What is required »
Read the lines below. Copy out any that hold the string "settings".

Available records »
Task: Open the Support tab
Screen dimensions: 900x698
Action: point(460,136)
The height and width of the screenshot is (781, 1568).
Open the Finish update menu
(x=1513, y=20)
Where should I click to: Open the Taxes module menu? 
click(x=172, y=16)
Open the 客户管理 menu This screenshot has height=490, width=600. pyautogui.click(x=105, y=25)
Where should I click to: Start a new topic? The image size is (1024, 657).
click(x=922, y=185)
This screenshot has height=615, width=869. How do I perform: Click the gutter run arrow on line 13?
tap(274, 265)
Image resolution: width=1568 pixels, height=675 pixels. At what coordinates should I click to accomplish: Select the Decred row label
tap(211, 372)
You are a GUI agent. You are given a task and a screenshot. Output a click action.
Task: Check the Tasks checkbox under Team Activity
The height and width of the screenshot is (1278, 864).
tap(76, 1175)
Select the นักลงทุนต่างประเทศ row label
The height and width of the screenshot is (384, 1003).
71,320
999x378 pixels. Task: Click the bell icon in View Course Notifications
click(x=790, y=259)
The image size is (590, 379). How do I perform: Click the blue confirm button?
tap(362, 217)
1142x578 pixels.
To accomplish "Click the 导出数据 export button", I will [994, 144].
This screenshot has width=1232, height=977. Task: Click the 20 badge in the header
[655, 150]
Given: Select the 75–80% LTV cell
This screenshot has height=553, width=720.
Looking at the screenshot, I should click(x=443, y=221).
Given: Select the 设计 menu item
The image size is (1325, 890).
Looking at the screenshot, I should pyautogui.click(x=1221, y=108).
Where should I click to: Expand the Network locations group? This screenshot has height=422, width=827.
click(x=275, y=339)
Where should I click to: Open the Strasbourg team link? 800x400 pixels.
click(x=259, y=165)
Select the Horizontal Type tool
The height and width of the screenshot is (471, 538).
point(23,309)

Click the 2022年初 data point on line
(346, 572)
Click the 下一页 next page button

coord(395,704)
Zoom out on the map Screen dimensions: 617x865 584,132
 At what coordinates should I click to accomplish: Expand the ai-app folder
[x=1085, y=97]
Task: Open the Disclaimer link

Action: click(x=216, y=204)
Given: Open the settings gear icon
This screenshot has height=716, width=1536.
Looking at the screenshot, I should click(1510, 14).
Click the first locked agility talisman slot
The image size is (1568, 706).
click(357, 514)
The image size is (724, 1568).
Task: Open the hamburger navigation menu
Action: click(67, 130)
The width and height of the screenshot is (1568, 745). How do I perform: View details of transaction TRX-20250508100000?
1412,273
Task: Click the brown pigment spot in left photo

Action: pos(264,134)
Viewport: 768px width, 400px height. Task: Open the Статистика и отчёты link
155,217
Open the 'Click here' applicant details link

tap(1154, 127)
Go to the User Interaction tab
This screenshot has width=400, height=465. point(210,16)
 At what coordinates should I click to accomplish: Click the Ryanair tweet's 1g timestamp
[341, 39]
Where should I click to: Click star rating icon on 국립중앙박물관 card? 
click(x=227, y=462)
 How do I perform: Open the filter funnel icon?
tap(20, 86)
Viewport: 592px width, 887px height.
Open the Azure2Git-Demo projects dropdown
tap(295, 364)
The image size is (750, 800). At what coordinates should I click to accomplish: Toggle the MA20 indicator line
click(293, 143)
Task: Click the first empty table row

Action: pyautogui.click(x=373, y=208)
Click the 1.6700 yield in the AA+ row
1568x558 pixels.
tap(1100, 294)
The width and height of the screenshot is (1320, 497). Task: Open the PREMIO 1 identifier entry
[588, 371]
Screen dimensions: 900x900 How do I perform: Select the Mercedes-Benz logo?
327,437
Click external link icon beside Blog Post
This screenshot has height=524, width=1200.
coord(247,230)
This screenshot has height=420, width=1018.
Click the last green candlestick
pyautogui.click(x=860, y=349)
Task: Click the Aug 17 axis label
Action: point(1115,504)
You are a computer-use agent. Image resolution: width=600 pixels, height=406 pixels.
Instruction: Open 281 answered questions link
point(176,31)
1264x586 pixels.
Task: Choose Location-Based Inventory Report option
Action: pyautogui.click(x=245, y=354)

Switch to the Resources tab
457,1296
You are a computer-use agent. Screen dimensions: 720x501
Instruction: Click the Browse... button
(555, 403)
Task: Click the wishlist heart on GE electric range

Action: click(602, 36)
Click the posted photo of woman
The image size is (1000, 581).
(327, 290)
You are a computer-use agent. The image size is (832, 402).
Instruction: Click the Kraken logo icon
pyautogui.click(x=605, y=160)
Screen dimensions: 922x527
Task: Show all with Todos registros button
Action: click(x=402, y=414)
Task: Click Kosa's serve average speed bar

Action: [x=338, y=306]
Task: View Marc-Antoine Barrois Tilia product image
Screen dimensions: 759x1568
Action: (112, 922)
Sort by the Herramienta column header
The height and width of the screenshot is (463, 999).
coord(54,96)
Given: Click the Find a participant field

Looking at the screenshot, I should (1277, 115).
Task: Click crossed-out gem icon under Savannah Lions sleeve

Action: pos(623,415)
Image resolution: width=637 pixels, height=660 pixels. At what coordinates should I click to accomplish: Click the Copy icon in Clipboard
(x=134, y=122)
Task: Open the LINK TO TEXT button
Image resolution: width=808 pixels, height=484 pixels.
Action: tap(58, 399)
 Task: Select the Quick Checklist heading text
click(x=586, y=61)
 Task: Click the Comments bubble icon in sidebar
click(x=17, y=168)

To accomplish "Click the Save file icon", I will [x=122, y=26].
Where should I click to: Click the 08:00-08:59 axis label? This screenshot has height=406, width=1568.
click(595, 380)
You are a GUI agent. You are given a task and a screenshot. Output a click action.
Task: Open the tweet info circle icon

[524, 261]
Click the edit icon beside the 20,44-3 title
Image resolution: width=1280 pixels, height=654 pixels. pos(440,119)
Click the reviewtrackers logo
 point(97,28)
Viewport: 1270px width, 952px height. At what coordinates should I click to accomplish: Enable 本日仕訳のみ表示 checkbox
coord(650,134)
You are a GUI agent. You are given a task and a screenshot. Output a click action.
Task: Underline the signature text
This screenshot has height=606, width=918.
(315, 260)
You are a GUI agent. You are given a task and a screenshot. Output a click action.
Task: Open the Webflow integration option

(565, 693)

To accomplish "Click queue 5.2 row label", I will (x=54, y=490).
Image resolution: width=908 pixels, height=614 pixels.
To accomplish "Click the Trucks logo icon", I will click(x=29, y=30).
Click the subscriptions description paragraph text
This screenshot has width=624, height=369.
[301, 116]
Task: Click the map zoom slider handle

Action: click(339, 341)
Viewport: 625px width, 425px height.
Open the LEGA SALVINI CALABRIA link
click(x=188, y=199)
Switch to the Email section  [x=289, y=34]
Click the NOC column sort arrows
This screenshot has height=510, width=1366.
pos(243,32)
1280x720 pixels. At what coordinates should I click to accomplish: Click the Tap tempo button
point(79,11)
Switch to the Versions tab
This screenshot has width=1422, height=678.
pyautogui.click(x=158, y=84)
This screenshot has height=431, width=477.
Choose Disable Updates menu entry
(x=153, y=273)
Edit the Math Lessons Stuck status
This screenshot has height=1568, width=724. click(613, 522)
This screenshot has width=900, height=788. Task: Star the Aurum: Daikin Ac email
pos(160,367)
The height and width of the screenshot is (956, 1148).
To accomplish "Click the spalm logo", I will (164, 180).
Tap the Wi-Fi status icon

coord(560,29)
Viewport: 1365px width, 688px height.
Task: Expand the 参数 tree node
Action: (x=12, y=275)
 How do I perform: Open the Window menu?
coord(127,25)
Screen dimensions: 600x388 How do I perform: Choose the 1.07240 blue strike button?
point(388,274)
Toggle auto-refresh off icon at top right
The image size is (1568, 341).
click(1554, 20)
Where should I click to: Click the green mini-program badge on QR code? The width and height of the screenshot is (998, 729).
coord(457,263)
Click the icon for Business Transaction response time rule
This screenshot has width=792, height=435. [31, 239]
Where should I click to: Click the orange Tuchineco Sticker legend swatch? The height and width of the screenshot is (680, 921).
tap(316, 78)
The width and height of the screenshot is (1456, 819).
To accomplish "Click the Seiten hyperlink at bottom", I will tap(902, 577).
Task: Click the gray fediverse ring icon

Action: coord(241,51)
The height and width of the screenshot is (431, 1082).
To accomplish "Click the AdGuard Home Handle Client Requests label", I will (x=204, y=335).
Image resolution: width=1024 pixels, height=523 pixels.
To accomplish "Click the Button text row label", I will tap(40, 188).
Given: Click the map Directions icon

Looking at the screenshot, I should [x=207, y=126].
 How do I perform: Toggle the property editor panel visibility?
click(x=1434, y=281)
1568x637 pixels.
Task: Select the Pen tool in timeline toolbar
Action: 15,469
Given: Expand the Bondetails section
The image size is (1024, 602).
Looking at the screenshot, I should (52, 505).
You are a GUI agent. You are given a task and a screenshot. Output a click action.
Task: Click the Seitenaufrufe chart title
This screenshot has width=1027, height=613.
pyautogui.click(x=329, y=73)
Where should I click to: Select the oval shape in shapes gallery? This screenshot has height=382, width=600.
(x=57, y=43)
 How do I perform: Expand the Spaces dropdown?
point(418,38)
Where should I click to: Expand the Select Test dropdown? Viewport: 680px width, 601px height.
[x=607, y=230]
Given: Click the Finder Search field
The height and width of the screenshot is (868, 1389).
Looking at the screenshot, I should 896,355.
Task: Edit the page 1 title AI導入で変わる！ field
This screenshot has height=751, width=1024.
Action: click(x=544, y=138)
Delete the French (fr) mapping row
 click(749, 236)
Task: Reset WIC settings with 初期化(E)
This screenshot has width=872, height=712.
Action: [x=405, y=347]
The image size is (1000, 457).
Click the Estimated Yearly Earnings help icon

Exercise result »
Given: Open the settings gear icon
Task: Reset WIC settings with 初期化(E)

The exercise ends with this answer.